Michael Burry first started to take a serious interest in the market while he was doing his medical residency at Stanford Hospital. The dotcom bubble was reaching its height, and Michael Burry wanted to know why the market was acting so irrationally.
After 16-hour shifts at the hospital, he would work on his investments and blog, posting stock-market trends and his opinion for making trades. These blog posts were well research and thorough. Soon they started to attract attention, although Burry unaware at first.
The first time Michael Burry realized that other people were reading his work, was when he wrote a post criticizing Vanguard and some of their funds. Soon after, a cease and desist letter arrived from Vanguard’s lawyers.
Soon after, Burry left medicine and started his fund. Named Scion Capital, the fund was started with a small investment from Burry’s family members.
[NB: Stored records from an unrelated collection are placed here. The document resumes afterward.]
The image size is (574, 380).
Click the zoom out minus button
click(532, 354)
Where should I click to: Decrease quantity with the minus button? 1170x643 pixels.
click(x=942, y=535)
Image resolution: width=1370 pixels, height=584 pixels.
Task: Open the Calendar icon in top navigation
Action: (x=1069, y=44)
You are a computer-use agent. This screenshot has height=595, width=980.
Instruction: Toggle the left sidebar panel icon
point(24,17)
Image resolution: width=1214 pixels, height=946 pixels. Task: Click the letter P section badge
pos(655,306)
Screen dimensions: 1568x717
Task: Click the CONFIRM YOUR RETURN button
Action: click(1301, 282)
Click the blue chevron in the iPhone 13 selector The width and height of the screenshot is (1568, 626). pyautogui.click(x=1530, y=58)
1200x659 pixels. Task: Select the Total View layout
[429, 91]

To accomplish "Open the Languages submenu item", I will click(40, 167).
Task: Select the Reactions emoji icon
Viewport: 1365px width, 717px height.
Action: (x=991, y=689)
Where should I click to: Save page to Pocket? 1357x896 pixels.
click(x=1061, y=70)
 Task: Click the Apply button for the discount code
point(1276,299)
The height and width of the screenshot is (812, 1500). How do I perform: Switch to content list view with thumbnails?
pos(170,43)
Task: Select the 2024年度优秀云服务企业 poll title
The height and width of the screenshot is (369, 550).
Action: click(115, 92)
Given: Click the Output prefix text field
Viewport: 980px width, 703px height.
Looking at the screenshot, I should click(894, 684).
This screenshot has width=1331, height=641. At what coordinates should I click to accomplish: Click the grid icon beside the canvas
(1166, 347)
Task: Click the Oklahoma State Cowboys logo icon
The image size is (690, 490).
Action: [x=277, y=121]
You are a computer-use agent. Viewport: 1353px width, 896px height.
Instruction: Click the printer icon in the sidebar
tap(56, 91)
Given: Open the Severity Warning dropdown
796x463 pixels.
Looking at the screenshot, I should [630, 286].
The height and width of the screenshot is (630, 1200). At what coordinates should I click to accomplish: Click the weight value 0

But before Burry has even begun to allocate his newly found capital, he received a phone call from Gotham Capital, founded by Joel Greenblatt, which, as it turns out had been following his trades for some time and wanted to invest. At the same time, Michael Burry also received a call from insurance group, White Mountains, which offered him $10 million to invest and a further $600,000 to buy a share of Scion.
After being in business for only a few weeks, with no background in the fund management industry, Michael Burry’s Scion Capital was managing money for some of the most respected investors around.
Michael Burry’s investment philosophy is very different from that of other value investors. Contrarian in nature, Burry was on the lookout for unloved, unknown companies with an upcoming catalyst. In the same way that Graham and Schloss shunned management and outside opinions, in favor of their own rigorous analysis of balance sheets, Burry conducted all of his research online. Sitting alone in his offer with the blinds shut he looked for investments. According to Michael Lewis’ book, The Big Short, Burry employed analysts at Scion but failed to find a use for them. He often conducted all of the work himself.
Michael Burry’s investment philosophy was to look for what he called the “ick factor.” Essentially companies suffering from serious problems, but which are still, good investments:
My strategy isn’t very complex. I try to buy shares of unpopular companies when they look like road kill, and sell them when they’ve been polished up a bit. Management of my portfolio as a whole is just as important to me as stock picking, and if I can do both well, I know I’ll be successful.